Personal information
- Date of birth: 6 August 1987 (age 38)
- Place of birth: Glasgow, Scotland
- Height: 1.70 m (5 ft 7 in)
- Position: Midfielder

Team information
- Current team: Rangers (head coach)

Youth career
- Cumbernauld Cosmos

Senior career*
- Years: Team / Apps / (Gls)
- Whitehill Welfare/Edinburgh Ladies
- 2007: Glasgow City
- 2007–2011: Celtic
- 2011-2012: Hibernian / 18 / (11)
- 2012–2014: Glasgow City / 36+ / (4+)
- 2015–2017: Notts County / 28 / (0)
- 2017–2021: Glasgow City / 34 / (8)
- 2021–2023: Motherwell / 28 / (2)

International career^{‡}
- 2006–2020: Scotland / 72 / (3)

Managerial career
- 2025–: Rangers

= Leanne Crichton =

Scottish footballer

Leanne Crichton (born 6 August 1987) is a Scottish professional football manager and former player. She currently manages Rangers and works as a media pundit for BBC Scotland.

As a midfielder, she played for Hibernian, Celtic, Whitehill Welfare/Edinburgh Ladies, Glasgow City (three spells) and Motherwell in Scotland and for Notts County in the English FA WSL, and appeared 72 times for the Scotland national team.

==Playing career==
===Club===
Crichton started her career with Cumbernauld Cosmos before moving to Whitehill Welfare.
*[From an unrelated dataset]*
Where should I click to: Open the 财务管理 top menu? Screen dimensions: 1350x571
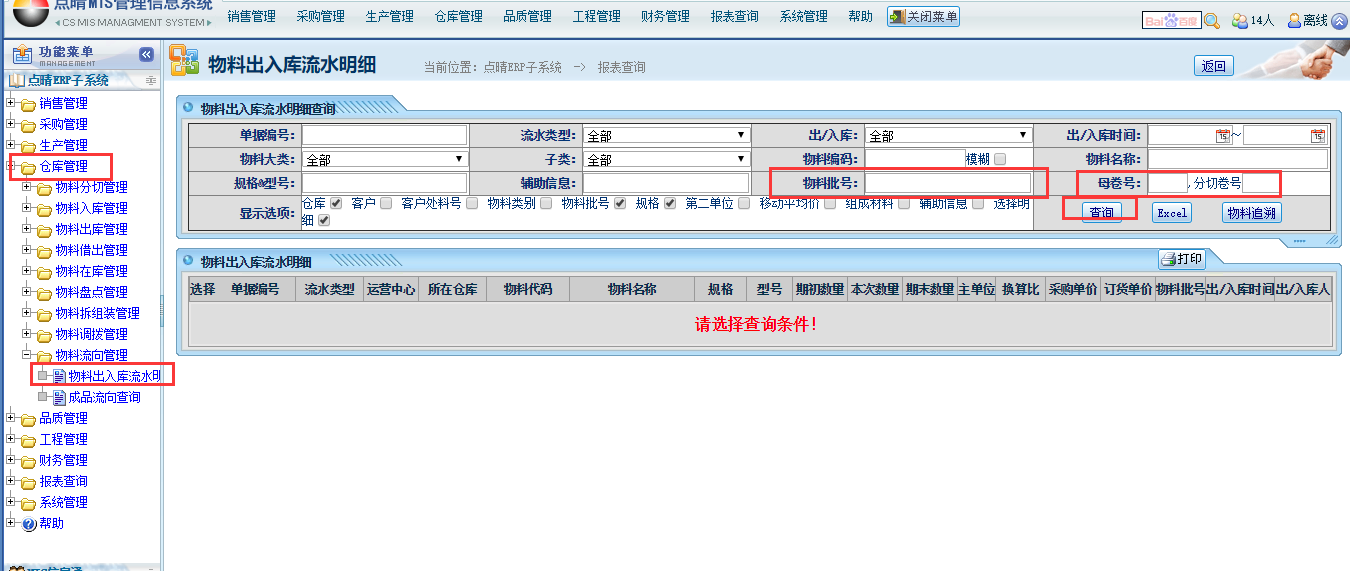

She had a short spell with Glasgow City in 2007 before moving on to Celtic later the same year, scoring a penalty on her debut against then reigning league champions Hibernian. Crichton went on to join Hibernian in 2011 for one season before returning for her second spell at Glasgow City in January 2012.

After winning a clean sweep of domestic honours with City in 2012, including a league campaign in which the club finished undefeated, Crichton made her bow in the UEFA Women's Champions League against ŽNK Osijek in the qualifying round of the 2012–13 competition. She went on to play in all five matches in City's run to the round of 32.

Crichton signed for FA WSL side Notts County in January 2015. In April 2017, she joined Glasgow City for a third spell with the club. She moved to Motherwell in 2021 to combine a playing and coaching role. She retired from playing in 2023 but remained as a coach at Motherwell for another year.

===International===
Crichton was part of Tony Gervaise's Scotland youth squad which qualified for the finals of the 2005 UEFA Women's Under-19 Championship in Hungary. While playing for the Edinburgh Ladies, she earned her first call up to the senior Scotland women's squad in August 2006 and made her debut in a challenge match against Belgium the following month.

National coach Anna Signeul recalled Crichton for Scotland's two challenge matches against the United States in February 2013. Crichton helped Scotland qualify for Euro 2017 and the 2019 World Cup, which was their first appearances in those major tournaments. She announcement her retirement from international football in January 2021, having made 72 international appearances in total.

====International goals====

Results list Scotland's goal tally first.

| # | Date | Venue | Opponent | Result | Competition | Scored |
|---|---|---|---|---|---|---|
| 1 | 1 June 2013 | Laugardalsvöllur, Reykjavík | Iceland | 3–2 | Friendly | 1 |
| 2 | 5 April 2014 | Fir Park, Motherwell | Poland | 2–0 | 2015 FIFA Women's World Cup qual. | 1 |
| 3 | 13 September 2014 | Fir Park, Motherwell | Faroe Islands | 9–0 | 2015 FIFA Women's World Cup qual. | 1 |

==Managerial career==
===Motherwell and Glasgow City===
Crichton moved to Motherwell in 2021 to combine a playing and coaching role. She left Motherwell in November 2024 to become assistant to Leanne Ross at Glasgow City following the departure of Scott Booth.

===Rangers===
On 4 August 2025, Crichton entered management as head coach of Rangers, signing a three-year contract as successor to Jo Potter.

==Managerial statistics==
As of 31 May 2026

| Team | Nat | From | To | Record |  |  |  |  |
| G | W | D | L | Win % |
| Rangers | Scotland | 4 August 2025 | present | 36 | 24 | 4 | 8 | 066.67 |
| Total |  |  |  | 36 | 24 | 4 | 8 | 066.67 |

==Honours==

=== Celtic ===

- Scottish Women’s Premier League Cup: 2010

=== Hibernian ===

- Scottish Women’s Premier League Cup: 2011

=== Glasgow City ===

- Scottish Women’s Premier League: 2012, 2013, 2017, 2018, 2019, 2020–21
- Scottish Women’s Cup: 2012, 2013, 2019
- Scottish Women’s Premier League Cup: 2012, 2013, 2014

== Personal life ==
She graduated in 2022 from Staffordshire University with a First class degree in Professional Sports Writing and Broadcasting.